━━━━━ RECORDED INFORMATION

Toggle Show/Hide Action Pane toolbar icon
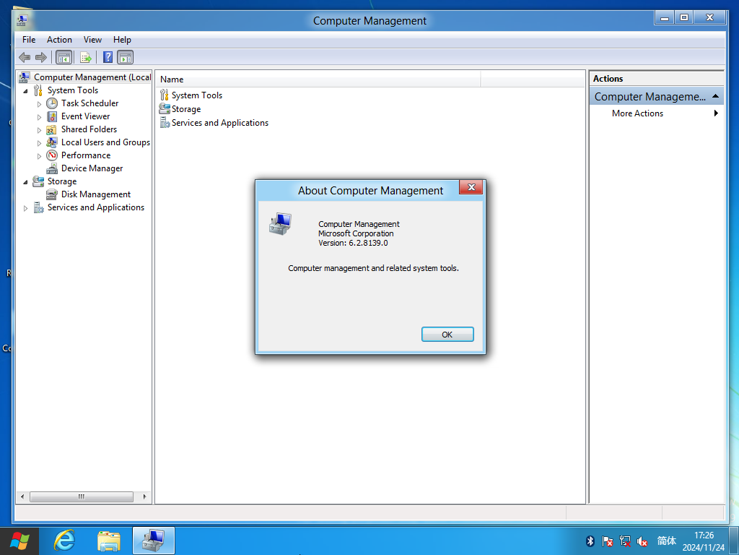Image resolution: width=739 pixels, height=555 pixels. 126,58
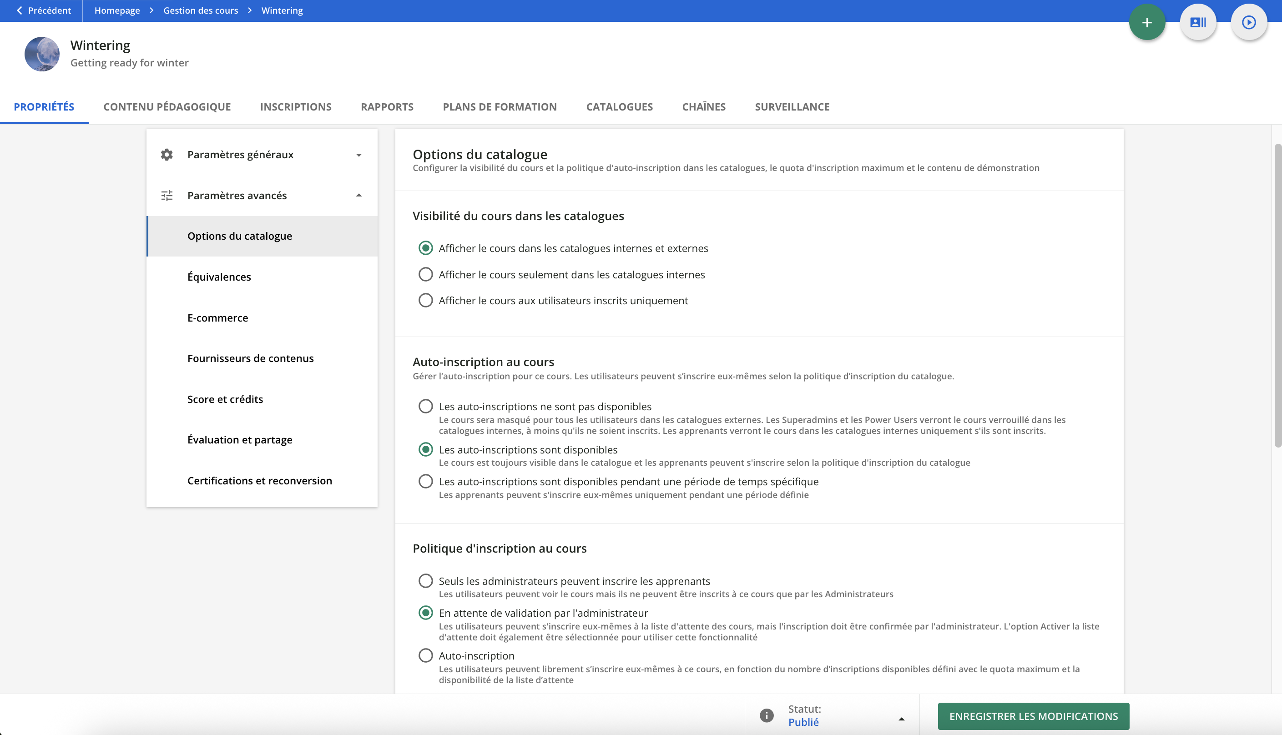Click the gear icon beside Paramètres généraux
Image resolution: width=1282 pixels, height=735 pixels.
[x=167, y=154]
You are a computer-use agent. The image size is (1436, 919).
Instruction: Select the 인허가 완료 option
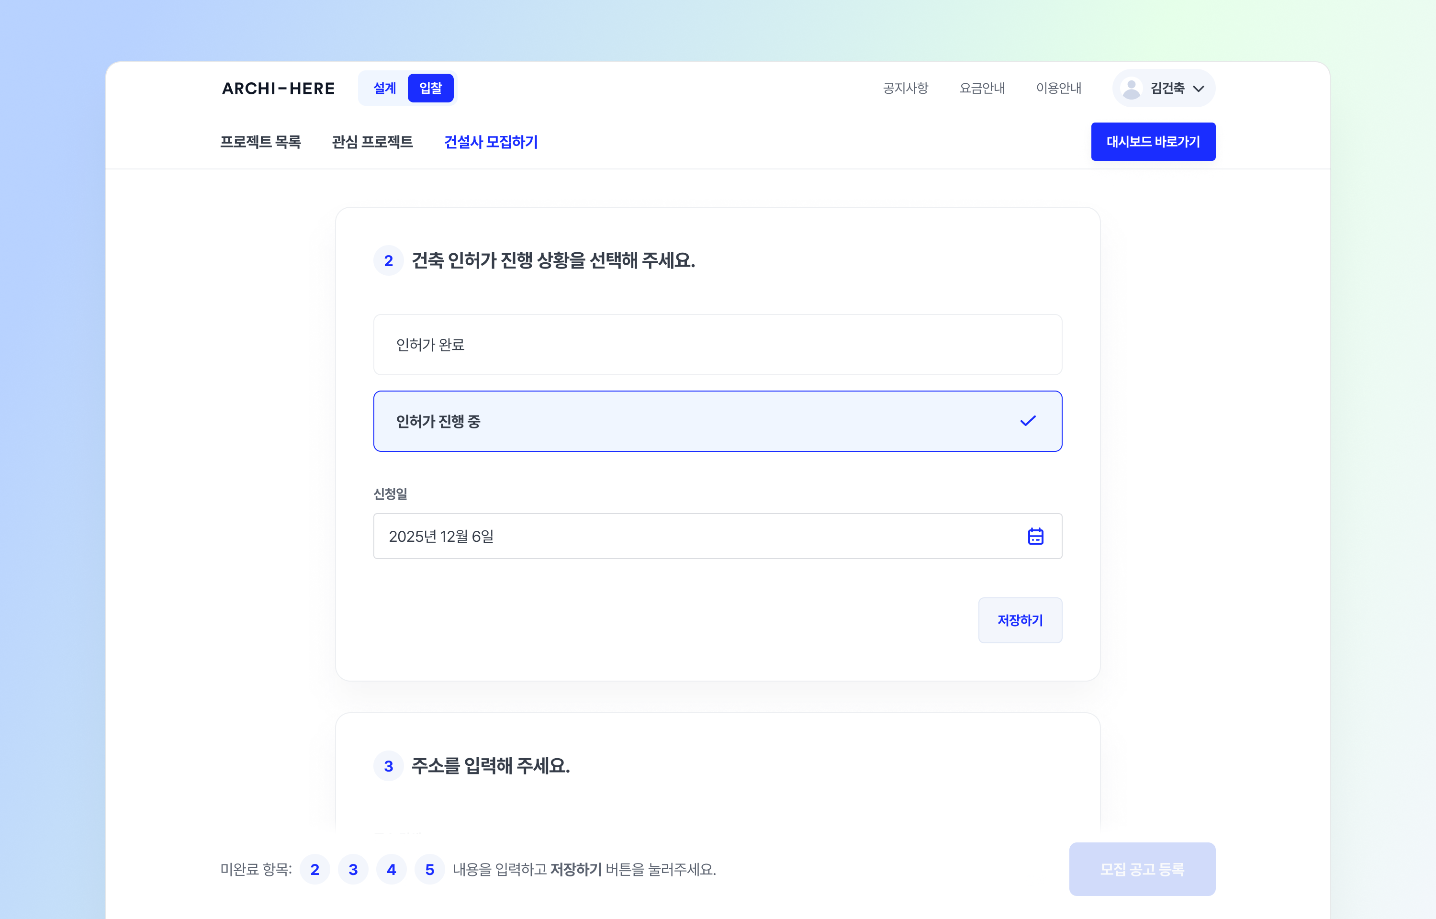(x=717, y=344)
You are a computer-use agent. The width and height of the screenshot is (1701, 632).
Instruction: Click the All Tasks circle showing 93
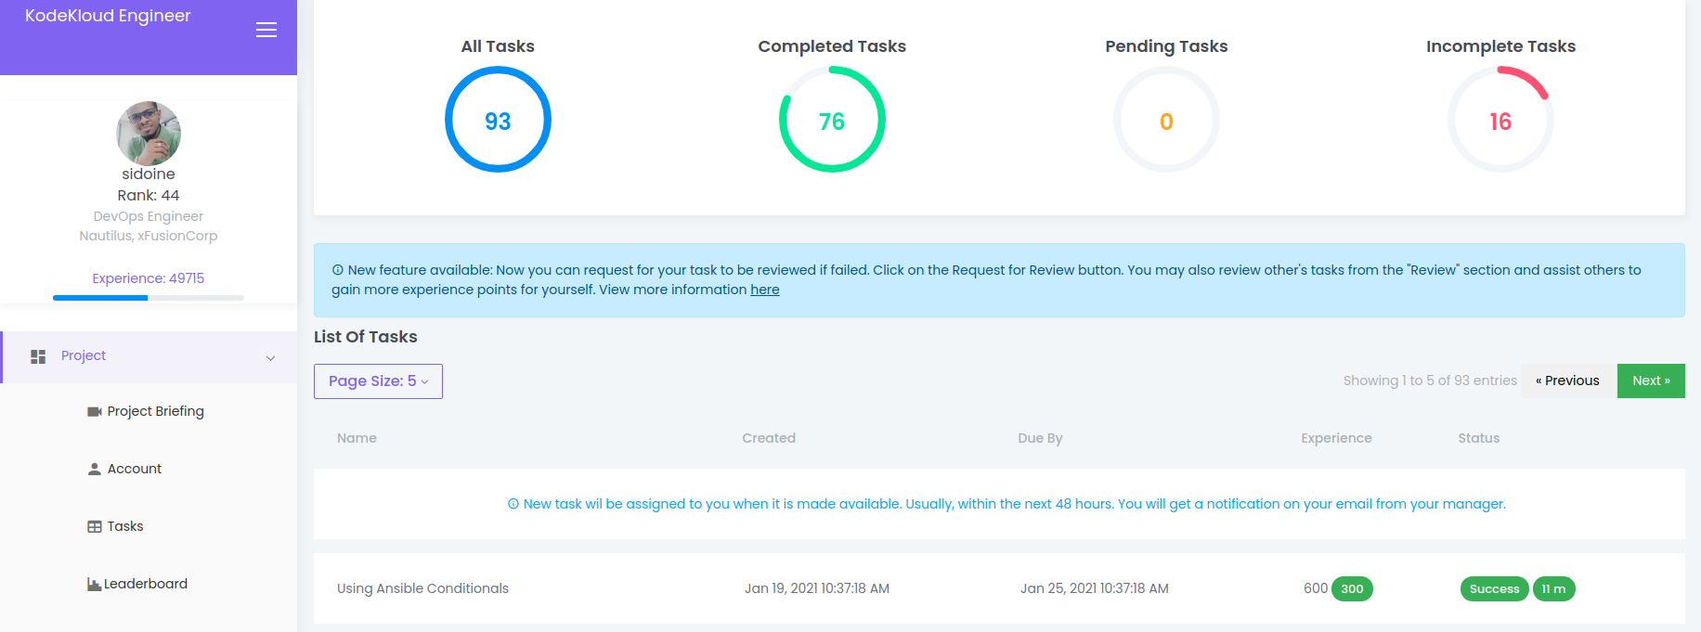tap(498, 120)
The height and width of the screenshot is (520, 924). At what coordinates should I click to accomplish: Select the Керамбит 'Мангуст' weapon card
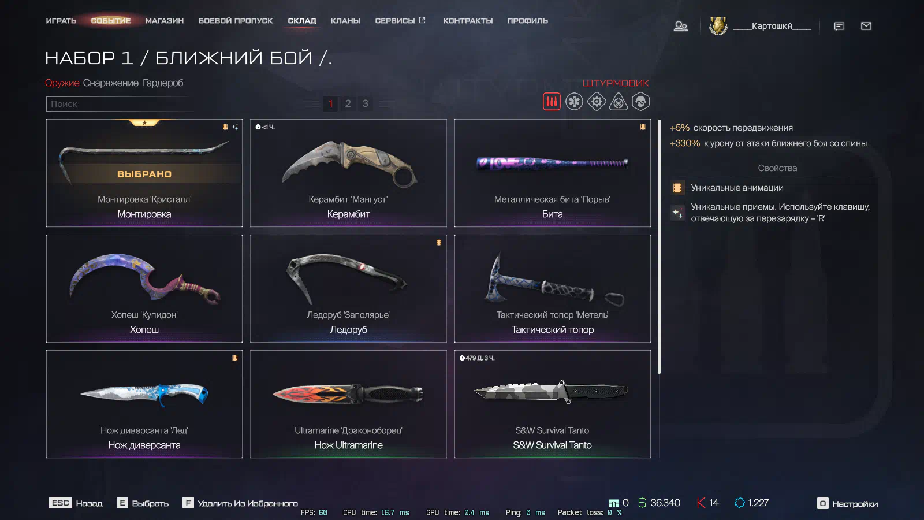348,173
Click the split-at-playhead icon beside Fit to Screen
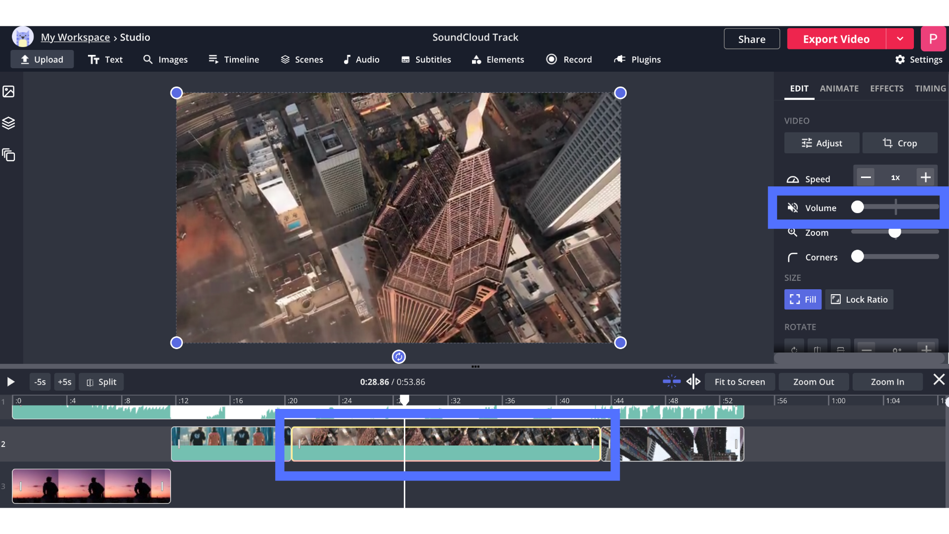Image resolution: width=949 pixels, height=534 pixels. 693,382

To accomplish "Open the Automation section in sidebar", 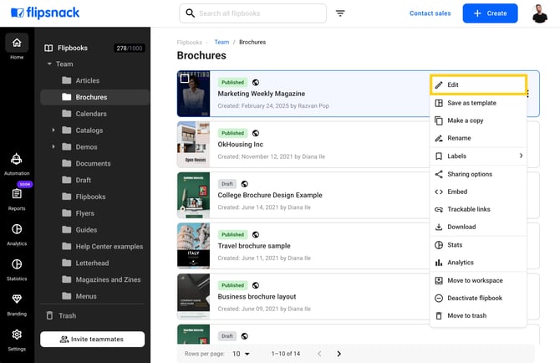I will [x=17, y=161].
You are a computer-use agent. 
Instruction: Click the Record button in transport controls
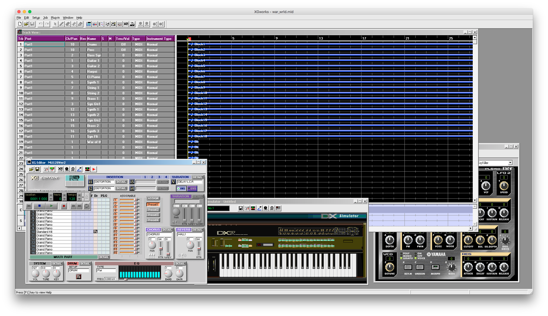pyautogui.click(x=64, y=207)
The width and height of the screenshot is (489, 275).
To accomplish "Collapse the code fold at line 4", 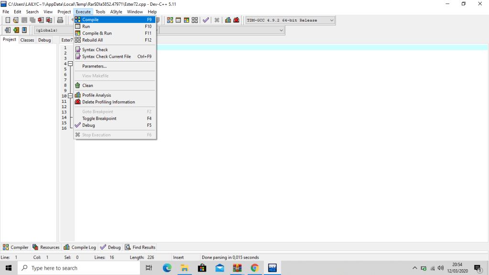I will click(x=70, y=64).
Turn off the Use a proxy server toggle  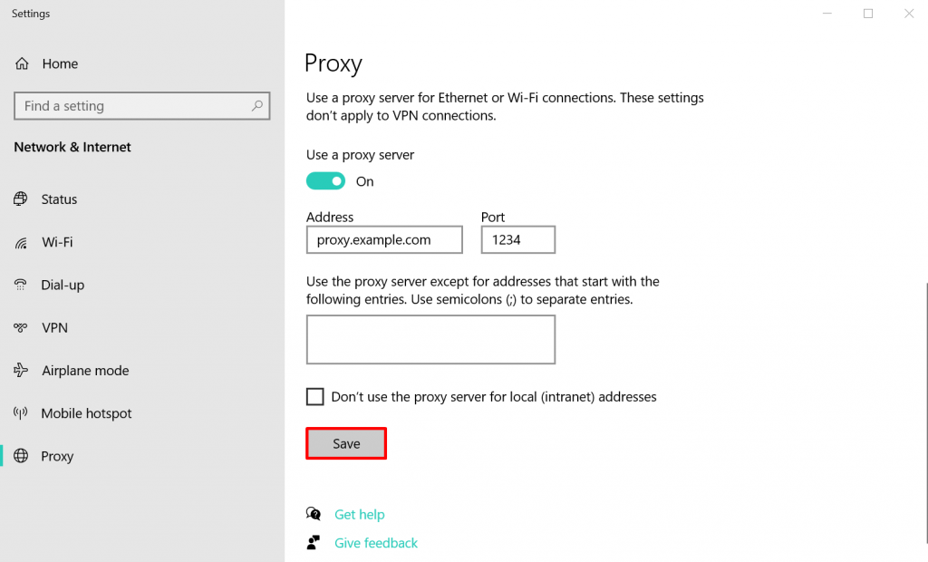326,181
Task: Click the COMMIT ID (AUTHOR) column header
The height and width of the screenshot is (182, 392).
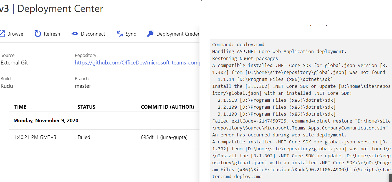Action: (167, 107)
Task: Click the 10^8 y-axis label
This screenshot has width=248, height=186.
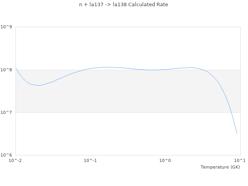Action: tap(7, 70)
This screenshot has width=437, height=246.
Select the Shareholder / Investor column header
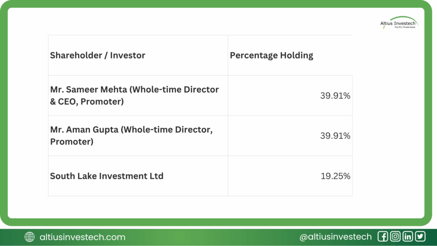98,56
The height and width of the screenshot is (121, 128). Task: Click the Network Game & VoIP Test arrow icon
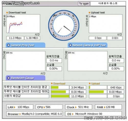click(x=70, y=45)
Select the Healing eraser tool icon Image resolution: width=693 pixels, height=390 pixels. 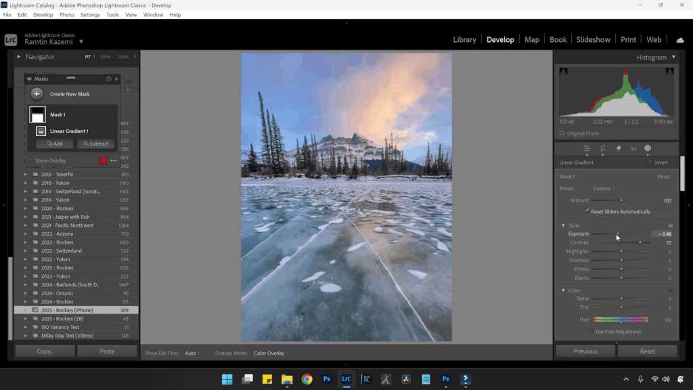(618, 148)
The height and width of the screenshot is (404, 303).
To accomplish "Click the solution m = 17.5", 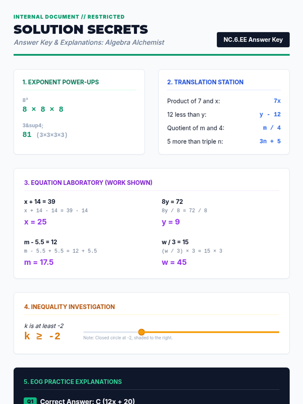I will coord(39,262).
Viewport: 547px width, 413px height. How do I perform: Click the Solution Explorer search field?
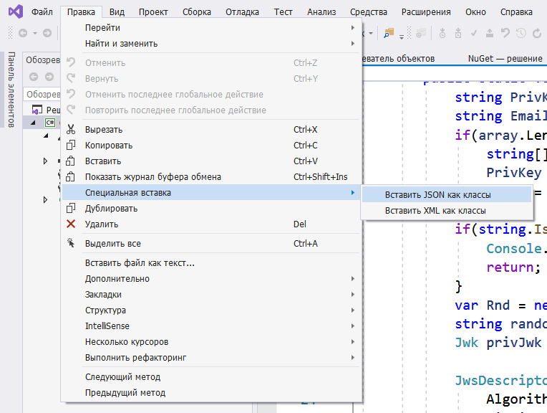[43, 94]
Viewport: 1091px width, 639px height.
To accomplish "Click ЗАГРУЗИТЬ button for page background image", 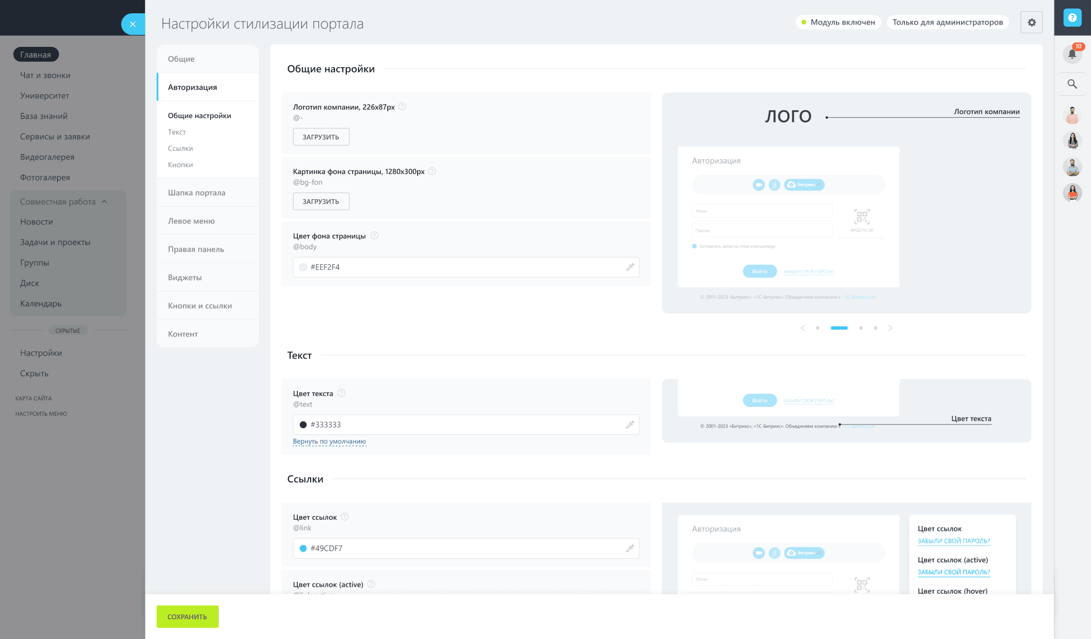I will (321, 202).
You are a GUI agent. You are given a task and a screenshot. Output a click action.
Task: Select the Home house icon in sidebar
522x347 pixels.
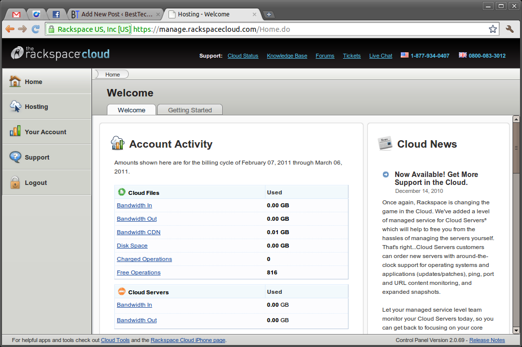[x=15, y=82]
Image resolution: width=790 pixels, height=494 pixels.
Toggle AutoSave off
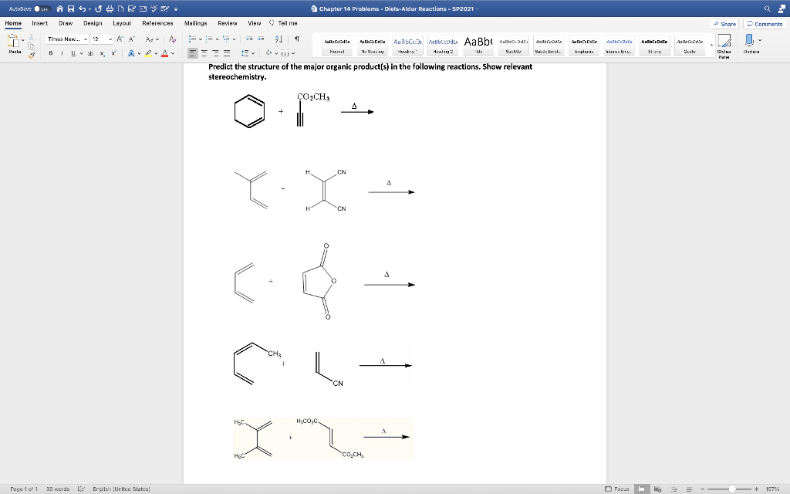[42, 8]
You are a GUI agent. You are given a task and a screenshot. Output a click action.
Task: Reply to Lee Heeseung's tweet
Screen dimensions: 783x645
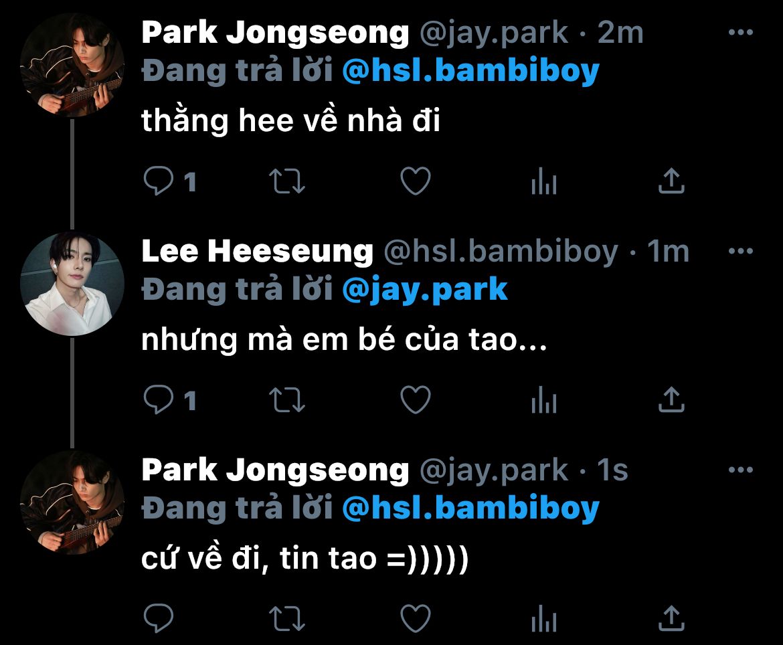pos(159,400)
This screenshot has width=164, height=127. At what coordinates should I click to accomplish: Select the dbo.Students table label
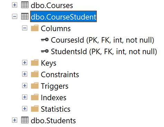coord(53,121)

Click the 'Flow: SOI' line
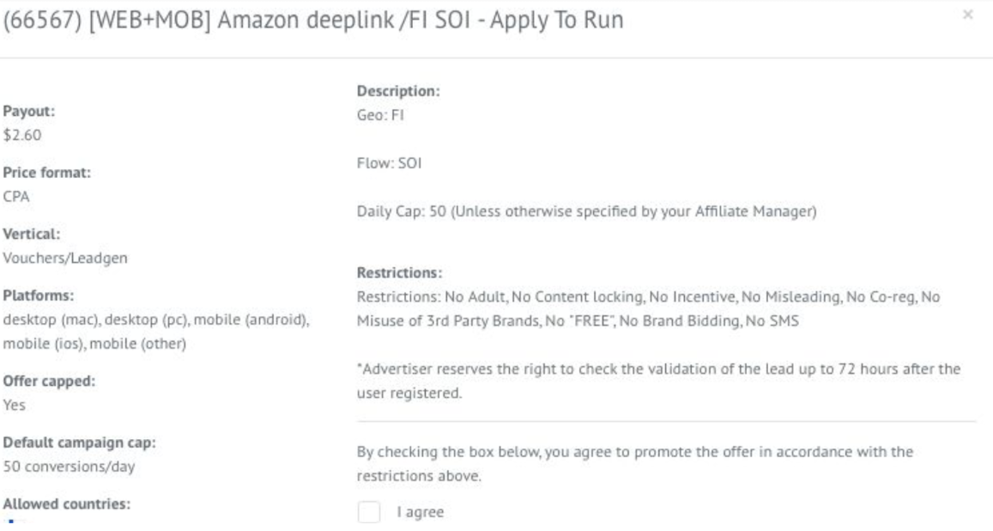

━━━━━━━━━━

**WHAT THE EXERCISE ASKS**
Duplicate the entries from the line containing "This screenshot has width=164, height=127." through the end of the entries, including both ends. Leave the pictures out of your copy.

**TASK ANSWER**
This screenshot has width=164, height=127. At what coordinates should I click to accomplish: Select the dbo.Students table label
coord(53,121)

Click the 'Flow: SOI' line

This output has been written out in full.